Secondary Outcome Measures :
  1. Number of Participants with Solicited Local Adverse Events Following the Booster Vaccine [ Time Frame: 7 days after booster vaccination ]
    During Part 1, booster vaccinations will be administered to participants in Group 3 and a sub-group of participants in Group 4.

  2. Intensity of Solicited Local Adverse Events per the FDA Toxicity Grading Scale Following the Booster Vaccine [ Time Frame: 7 days after booster vaccination ]
    During Part 1, booster vaccinations will be administered to participants in Group 3 and a sub-group of participants in Group 4.

  3. Duration of Solicited Local Adverse Events Following the Booster Vaccine [ Time Frame: 7 days after booster vaccination ]
    During Part 1, booster vaccinations will be administered to participants in Group 3 and a sub-group of participants in Group 4.

  4. Number of Participants with Solicited Systemic Adverse Events Following the Booster Vaccine [ Time Frame: 7 days after booster vaccination ]
    During Part 1, booster vaccinations will be administered to participants in Group 3 and a sub-group of participants in Group 4.

  5. Intensity of Solicited Systemic Adverse Events per the FDA Toxicity Grading Scale Following the Booster Vaccine [ Time Frame: 7 days after booster vaccination ]
    During Part 1, booster vaccinations will be administered to participants in Group 3 and a sub-group of participants in Group 4.

  6. Duration of Solicited Systemic Adverse Events Following the Booster Vaccine [ Time Frame: 7 days after booster vaccination ]
    During Part 1, booster vaccinations will be administered to participants in Group 3 and a sub-group of participants in Group 4.

  7. Number of Participants with Solicited Systemic Adverse Events Considered Related to Trial Vaccine Following the Booster Vaccine [ Time Frame: 7 days after booster vaccination ]
    During Part 1, booster vaccinations will be administered to participants in Group 3 and a sub-group of participants in Group 4.

  8. Number of Participants with Unsolicited Adverse Events Following the Booster Vaccine [ Time Frame: 28 days after booster vaccination ]
    During Part 1, booster vaccinations will be administered to participants in Group 3 and a sub-group of participants in Group 4.

  9. Intensity of Unsolicited Adverse Events per the FDA Toxicity Grading Scale Following the Booster Vaccine [ Time Frame: 28 days after booster vaccination ]
    During Part 1, booster vaccinations will be administered to participants in Group 3 and a sub-group of participants in Group 4.

  10. Number of Participants with Unsolicited Adverse Events Considered Related to Trial Vaccine Following the Booster Vaccine [ Time Frame: 28 days after booster vaccination ]
    During Part 1, booster vaccinations will be administered to participants in Group 3 and a sub-group of participants in Group 4.

  11. Number of Participants Seroconverting for SARS-CoV-2 Spike Protein Antibodies [ Time Frame: Day 57, Day 85, Day 180, Day 208 and Day 393 ]
    Measured using Enzyme-Linked Immunosorbent Assay (ELISA).

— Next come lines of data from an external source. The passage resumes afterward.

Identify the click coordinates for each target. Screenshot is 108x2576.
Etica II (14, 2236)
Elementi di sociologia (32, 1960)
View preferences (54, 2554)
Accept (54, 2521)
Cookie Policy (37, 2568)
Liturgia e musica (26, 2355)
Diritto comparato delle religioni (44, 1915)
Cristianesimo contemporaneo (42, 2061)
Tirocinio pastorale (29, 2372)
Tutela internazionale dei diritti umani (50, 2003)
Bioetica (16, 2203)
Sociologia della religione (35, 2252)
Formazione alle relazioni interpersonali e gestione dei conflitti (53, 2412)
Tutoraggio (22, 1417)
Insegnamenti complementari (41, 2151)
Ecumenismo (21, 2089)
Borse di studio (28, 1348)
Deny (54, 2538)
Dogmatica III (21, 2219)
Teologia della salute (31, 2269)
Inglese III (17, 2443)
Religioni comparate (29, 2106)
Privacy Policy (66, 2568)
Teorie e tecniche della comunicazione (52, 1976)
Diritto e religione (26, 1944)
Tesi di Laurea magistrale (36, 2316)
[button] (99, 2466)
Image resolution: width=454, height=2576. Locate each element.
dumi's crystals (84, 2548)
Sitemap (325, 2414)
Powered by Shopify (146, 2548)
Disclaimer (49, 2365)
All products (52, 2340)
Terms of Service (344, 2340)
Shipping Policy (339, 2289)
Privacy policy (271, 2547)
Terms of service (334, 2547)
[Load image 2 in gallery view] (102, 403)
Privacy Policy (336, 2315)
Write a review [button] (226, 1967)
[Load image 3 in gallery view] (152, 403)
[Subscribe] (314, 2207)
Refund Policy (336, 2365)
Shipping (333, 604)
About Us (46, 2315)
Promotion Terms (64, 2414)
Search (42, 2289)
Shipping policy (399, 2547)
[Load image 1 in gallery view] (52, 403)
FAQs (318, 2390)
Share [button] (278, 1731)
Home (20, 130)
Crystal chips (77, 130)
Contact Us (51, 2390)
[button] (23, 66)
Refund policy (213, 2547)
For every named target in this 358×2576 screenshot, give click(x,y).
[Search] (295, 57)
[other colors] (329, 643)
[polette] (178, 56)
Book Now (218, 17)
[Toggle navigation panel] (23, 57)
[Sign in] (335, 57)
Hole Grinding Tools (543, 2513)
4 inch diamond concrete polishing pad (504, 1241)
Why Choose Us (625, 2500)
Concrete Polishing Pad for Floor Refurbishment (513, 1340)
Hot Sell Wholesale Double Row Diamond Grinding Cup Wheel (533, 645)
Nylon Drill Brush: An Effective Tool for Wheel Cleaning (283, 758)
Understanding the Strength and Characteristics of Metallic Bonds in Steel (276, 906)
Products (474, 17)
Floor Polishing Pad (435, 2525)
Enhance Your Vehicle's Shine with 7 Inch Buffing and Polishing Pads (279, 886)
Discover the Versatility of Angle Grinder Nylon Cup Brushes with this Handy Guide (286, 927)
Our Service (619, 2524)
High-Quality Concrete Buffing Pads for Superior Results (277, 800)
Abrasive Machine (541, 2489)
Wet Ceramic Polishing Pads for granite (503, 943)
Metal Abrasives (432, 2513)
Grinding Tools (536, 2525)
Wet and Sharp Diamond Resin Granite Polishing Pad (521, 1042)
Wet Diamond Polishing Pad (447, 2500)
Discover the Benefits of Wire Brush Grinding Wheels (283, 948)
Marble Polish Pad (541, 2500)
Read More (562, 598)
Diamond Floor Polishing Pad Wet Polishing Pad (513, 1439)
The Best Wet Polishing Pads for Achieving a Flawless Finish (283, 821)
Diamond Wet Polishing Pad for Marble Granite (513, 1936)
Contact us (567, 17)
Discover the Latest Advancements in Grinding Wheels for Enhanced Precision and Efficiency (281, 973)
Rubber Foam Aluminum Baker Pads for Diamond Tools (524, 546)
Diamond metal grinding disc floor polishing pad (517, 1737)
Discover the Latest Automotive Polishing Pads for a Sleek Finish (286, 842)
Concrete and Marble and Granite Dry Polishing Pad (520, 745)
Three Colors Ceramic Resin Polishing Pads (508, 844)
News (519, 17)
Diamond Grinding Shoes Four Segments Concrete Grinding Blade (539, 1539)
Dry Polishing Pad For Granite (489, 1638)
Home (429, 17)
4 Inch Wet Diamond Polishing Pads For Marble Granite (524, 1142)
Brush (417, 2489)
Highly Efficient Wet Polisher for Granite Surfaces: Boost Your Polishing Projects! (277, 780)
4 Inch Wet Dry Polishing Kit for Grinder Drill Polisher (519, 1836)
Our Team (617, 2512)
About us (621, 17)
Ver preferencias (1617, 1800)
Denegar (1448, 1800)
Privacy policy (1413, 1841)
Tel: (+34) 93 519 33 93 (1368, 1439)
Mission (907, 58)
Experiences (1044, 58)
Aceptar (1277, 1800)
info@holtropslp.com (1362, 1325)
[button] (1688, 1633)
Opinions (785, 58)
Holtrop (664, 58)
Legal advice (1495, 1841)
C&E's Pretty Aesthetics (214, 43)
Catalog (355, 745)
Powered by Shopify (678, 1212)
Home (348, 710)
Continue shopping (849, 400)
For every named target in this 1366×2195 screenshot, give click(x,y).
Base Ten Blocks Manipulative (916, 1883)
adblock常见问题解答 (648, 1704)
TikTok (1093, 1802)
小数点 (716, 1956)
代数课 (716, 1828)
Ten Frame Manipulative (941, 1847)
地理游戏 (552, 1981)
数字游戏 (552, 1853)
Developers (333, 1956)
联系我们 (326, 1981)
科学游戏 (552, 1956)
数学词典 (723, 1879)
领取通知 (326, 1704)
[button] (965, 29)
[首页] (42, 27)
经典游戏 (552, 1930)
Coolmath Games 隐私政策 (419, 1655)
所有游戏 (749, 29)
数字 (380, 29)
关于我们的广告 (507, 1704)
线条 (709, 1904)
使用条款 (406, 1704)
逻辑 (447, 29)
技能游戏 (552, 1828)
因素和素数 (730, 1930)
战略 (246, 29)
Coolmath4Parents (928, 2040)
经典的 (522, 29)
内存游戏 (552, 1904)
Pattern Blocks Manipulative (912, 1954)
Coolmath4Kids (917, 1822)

  12. Individual SARS-CoV-2 Spike Protein-Specific Antibody Levels in Serum [ Time Frame: Day 57, Day 85, Day 180, Day 208 and Day 393 ]
    Measured using Enzyme-Linked Immunosorbent Assay (ELISA).

  13. Geometric Mean Titers (GMTs) of Serum SARS-CoV-2 Spike Protein Antibodies [ Time Frame: Day 57, Day 85, Day 180, Day 208 and Day 393 ]
    Measured using Enzyme-Linked Immunosorbent Assay (ELISA).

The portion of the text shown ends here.